A new study published online before print in the journal JAMA Neurology reports that three years on, most members of a small subject group of patients with active relapsing-remitting (RR) multiple sclerosis (MS) who had received an experimental high-dose immunosuppressive therapy (HDIT) followed by a transplant of their own hematopoietic stem cells, remain in sustained remission with lasting neurological function improvement.
The Open Source research update, entitled “High-Dose Immunosuppressive Therapy and Autologous Hematopoietic Cell Transplantation for Relapsing-Remitting Multiple Sclerosis (HALT-MS) – A 3-Year Interim Report,” (JAMA Neurol. Published online December 29, 2014; DOI: 10.1001/jamaneurol.2014.378) is coauthored by Richard A. Nash, MD, George J. Hutton, MD; Michael K. Racke, MD; Uday Popat, MD; Steven M. Devine, MD; Linda M. Griffith, MD, PhD; Paolo A. Muraro, MD, PhD; Harry Openshaw, MD; Peter H. Sayre, MD, PhD9,10; Olaf Stüve, MD, PhD11,12,13; Douglas L. Arnold, MD; Meagan E. Spychala, DrPH; Kaitlyn C. McConville, MS Kristina M. Harris, PhD; Deborah Phippard, PhD; George E. Georges, MD, Annette Wundes, MD; George H. Kraft, MD, MS, and James D. Bowen, MD, representing 22 different medical research institutions in the U.S..Canada, and the U.K.
In an article study, lead author Richard A. Nash, M.D. of the Colorado Blood Cancer Institute at Presbyterian/St. Luke’s Medical Center, Denver, and coauthors report on the safety, efficacy and sustainability of MS disease stabilization though three years after the procedures.
The coauthors observe that most patients with relapsing-remitting multiple sclerosis who are treated with approved disease-modifying therapies will experience breakthrough disease and accumulate neurologic disability. However RRMS patient participants in a clinical trial who received high-dose immunosuppressive therapy (HDIT) with autologous hematopoietic cell transplant (HCT) may, by contrast, experience sustained remissions in cases of MS treated early.
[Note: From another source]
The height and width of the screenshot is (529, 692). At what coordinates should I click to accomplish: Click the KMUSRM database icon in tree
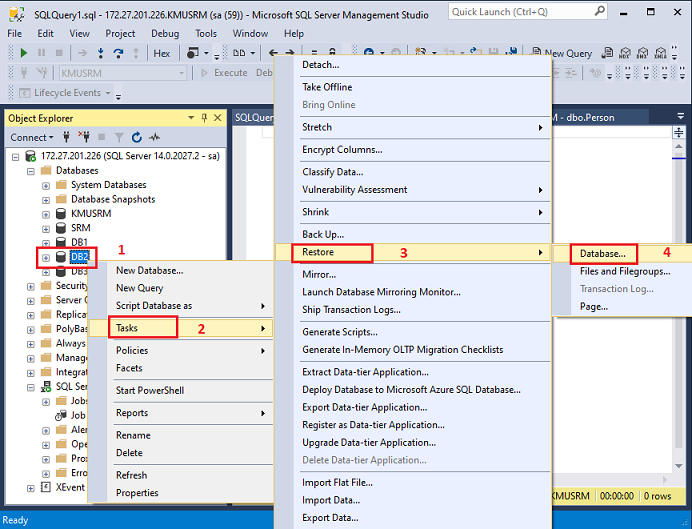tap(60, 214)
The update published this week in JAMA Neurology evaluates the safety, efficacy, and durability of MS disease stabilization achieved in the three years after the HDIT/HCT therapy was administered to a group of 25 participants, 24 of whom ultimately received the experimental treatment.
Hematopoietic Cell Transplantation for Relapsing-Remitting Multiple Sclerosis (HALT-MS) is an ongoing, multicenter, single-arm, phase 2 clinical trial of HDIT/HCT for patients with RRMS who have experienced relapses involving neurologic function loss during treatment with other disease-modifying therapies within 18 months prior to enrolment. Participants are to be evaluated through five years after receiving the HCT treatment, and this report is a scheduled three-year interim analysis of the trial in which autologous peripheral blood stem cell grafts were CD34+ selected, after which participants received high-dose treatment with carmustine, etoposide, cytarabine, and melphalan as well as rabbit antithymocyte globulin before receiving autologous HCT.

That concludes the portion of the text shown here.